Exercise directions: Which lines run from the one containing "防犯用品 (12, 1696)" through the end of the entries? Restate them word for word, and only those.

Stored data:
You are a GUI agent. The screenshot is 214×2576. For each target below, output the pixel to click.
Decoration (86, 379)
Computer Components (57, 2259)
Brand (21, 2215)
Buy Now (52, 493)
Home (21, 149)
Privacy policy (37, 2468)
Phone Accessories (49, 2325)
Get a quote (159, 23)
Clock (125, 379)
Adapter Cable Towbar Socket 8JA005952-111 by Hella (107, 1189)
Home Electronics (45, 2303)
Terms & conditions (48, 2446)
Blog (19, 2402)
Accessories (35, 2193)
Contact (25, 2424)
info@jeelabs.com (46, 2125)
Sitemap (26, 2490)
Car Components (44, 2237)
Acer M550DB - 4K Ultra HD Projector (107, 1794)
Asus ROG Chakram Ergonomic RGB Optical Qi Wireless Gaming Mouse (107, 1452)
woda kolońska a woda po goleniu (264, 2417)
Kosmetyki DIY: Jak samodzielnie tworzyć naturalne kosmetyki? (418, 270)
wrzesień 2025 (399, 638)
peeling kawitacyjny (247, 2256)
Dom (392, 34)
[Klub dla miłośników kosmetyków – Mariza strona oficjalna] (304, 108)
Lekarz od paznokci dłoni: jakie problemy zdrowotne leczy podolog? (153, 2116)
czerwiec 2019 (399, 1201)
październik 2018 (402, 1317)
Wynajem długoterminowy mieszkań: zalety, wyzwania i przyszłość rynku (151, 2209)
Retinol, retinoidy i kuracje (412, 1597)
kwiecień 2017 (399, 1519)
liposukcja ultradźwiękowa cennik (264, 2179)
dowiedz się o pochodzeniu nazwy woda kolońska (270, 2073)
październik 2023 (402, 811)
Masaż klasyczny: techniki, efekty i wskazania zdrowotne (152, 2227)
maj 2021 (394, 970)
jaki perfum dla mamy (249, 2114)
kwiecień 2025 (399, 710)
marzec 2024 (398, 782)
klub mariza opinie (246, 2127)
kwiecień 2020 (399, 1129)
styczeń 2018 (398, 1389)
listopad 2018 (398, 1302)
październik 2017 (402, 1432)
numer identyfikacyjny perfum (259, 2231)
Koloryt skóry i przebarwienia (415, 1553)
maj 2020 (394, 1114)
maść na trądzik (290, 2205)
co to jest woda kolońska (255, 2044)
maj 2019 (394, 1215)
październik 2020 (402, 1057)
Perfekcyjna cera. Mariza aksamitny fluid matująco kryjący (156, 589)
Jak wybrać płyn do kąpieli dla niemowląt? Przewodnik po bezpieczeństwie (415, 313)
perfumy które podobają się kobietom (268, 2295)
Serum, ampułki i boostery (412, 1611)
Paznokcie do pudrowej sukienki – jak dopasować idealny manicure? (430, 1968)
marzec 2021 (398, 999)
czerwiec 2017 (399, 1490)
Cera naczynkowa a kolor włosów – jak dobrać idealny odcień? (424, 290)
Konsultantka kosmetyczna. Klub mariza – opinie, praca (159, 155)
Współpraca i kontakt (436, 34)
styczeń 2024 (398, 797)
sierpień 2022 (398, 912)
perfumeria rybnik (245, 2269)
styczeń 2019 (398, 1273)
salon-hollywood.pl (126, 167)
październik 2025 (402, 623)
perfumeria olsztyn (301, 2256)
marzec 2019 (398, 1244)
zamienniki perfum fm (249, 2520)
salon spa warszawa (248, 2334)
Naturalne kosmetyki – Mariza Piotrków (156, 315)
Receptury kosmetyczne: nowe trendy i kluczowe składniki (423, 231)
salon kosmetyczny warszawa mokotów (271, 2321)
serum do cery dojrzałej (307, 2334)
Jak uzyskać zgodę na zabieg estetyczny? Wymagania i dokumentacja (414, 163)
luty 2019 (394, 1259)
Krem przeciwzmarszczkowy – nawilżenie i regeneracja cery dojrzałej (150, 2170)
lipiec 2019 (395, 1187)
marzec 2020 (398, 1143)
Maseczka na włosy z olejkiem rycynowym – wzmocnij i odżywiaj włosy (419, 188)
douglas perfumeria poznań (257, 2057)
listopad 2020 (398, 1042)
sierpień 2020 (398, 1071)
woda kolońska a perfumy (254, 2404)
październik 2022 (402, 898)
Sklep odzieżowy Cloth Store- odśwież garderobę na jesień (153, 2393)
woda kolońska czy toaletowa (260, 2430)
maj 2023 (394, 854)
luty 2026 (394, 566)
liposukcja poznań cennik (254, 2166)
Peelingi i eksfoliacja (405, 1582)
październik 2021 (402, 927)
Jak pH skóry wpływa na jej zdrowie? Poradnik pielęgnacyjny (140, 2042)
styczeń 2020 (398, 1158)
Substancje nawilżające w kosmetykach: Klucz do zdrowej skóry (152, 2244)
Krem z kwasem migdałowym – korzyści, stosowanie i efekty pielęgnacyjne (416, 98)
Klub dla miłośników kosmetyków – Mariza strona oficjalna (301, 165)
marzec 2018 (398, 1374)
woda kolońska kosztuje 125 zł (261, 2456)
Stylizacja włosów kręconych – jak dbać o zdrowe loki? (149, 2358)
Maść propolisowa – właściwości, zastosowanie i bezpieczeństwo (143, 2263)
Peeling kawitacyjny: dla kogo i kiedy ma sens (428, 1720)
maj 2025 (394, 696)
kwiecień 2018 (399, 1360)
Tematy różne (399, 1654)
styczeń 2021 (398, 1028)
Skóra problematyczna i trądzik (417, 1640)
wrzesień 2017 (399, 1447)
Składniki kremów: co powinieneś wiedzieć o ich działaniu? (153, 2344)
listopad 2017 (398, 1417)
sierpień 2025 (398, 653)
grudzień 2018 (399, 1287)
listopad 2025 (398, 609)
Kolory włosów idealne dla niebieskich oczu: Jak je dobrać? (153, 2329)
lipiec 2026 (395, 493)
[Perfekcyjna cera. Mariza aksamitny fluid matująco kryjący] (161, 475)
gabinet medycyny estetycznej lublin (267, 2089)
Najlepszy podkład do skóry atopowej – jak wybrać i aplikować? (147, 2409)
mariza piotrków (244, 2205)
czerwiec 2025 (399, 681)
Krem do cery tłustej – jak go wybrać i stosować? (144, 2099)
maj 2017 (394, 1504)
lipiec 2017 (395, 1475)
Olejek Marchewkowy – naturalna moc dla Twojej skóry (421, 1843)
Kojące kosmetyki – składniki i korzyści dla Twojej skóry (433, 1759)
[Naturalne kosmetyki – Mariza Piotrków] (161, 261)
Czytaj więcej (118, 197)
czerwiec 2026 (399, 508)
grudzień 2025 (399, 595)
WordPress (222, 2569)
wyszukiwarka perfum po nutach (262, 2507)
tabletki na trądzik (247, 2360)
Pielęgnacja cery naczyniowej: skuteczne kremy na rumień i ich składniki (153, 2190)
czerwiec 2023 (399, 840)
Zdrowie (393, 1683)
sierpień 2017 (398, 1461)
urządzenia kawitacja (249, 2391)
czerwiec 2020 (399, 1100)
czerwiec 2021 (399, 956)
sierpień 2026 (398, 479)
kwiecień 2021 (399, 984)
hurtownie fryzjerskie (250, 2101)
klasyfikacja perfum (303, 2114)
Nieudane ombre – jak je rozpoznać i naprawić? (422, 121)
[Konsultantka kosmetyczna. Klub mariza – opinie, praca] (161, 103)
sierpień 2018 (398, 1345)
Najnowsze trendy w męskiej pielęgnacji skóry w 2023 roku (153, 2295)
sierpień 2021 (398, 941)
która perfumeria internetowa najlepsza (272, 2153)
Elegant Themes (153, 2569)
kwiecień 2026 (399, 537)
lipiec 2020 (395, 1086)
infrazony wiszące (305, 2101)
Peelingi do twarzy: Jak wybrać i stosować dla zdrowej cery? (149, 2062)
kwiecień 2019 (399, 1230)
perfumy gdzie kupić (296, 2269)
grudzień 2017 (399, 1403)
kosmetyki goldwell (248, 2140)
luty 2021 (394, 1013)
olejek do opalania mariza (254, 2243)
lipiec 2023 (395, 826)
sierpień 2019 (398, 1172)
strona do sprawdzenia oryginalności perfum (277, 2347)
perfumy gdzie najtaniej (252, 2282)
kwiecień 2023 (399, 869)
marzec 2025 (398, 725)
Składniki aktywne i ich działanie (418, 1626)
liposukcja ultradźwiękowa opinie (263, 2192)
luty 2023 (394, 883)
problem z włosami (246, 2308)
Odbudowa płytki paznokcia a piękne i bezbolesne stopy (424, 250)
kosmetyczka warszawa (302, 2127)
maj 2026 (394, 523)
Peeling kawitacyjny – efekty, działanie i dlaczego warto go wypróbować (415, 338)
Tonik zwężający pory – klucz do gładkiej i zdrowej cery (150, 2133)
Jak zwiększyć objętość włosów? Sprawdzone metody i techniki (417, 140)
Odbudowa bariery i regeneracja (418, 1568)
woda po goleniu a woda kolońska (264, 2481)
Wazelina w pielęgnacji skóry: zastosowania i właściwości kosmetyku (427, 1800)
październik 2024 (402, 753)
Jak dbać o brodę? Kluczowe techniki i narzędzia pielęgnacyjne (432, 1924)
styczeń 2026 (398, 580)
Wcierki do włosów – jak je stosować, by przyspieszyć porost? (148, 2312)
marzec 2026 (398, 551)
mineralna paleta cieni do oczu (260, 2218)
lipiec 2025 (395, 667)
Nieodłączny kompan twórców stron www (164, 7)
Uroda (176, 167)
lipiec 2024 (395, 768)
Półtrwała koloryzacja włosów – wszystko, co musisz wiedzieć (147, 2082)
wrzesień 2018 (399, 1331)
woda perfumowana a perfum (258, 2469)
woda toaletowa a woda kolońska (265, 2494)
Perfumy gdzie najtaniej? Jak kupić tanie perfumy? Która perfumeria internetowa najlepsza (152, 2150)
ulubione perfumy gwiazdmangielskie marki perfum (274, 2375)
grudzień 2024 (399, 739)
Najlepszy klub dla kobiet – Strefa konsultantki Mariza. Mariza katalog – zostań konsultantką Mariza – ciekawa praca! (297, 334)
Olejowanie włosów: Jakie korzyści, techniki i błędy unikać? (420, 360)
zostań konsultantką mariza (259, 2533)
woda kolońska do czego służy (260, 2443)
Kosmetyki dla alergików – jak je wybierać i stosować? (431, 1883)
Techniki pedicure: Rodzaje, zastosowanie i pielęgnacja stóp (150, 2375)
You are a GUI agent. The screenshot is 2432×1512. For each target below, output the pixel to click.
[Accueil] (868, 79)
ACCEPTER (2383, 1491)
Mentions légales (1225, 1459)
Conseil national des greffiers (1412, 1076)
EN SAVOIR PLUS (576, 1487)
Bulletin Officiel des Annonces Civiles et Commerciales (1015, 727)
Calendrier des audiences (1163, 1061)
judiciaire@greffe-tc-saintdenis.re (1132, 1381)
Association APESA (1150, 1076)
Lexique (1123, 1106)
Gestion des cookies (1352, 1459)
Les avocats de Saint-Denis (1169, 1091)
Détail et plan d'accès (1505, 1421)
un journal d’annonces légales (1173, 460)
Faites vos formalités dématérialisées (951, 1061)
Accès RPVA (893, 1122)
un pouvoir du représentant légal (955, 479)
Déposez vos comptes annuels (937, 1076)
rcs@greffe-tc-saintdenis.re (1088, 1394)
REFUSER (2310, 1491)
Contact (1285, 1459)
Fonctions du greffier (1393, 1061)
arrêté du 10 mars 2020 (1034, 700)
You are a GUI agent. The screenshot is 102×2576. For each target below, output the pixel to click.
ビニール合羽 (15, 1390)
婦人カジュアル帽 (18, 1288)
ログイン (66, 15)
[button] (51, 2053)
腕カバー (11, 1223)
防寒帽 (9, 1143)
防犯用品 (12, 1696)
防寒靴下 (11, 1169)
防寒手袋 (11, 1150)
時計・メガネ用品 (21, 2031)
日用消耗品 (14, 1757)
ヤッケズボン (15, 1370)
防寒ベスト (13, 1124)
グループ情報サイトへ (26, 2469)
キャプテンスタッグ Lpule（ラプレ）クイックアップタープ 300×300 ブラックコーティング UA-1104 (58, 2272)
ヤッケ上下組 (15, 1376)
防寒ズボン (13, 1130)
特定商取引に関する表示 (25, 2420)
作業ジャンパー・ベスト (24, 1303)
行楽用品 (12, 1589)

Reply to the exercise:
防犯用品 (12, 1696)
防寒靴下 (11, 1169)
防寒手袋 (11, 1150)
時計・メガネ用品 (21, 2031)
日用消耗品 (14, 1757)
ヤッケズボン (15, 1370)
防寒ベスト (13, 1124)
グループ情報サイトへ (26, 2469)
キャプテンスタッグ Lpule（ラプレ）クイックアップタープ 300×300 ブラックコーティング UA-1104 (58, 2272)
ヤッケ上下組 (15, 1376)
防寒ズボン (13, 1130)
特定商取引に関する表示 (25, 2420)
作業ジャンパー・ベスト (24, 1303)
行楽用品 (12, 1589)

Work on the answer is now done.